• **To do**:
Copy the part of the records that opens with the line containing "Image resolution: width=1516" and closes with the line containing "Switch to the". Swap "Extensions" for "Add-ons" and keep everything else the same.

• **Provided entries**:
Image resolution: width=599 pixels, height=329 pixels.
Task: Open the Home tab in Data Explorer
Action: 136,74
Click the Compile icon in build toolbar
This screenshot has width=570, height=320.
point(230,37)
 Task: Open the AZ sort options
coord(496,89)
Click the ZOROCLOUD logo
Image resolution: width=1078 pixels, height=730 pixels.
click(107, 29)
* * *
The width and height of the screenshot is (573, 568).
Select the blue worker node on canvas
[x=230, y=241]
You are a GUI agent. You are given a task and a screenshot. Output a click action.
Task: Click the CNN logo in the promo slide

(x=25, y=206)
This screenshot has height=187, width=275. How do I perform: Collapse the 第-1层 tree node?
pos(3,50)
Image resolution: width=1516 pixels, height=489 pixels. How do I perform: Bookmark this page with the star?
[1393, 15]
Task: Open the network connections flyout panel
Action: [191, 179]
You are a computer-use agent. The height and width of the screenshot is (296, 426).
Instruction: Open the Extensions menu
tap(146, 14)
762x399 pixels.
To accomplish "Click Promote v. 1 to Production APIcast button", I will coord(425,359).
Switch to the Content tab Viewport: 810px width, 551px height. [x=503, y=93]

• **Correct response**:
Image resolution: width=1516 pixels, height=489 pixels. How do I perform: Bookmark this page with the star?
[1393, 15]
Task: Open the network connections flyout panel
Action: [191, 179]
You are a computer-use agent. The height and width of the screenshot is (296, 426).
Instruction: Open the Add-ons menu
tap(146, 14)
762x399 pixels.
To accomplish "Click Promote v. 1 to Production APIcast button", I will coord(425,359).
Switch to the Content tab Viewport: 810px width, 551px height. [x=503, y=93]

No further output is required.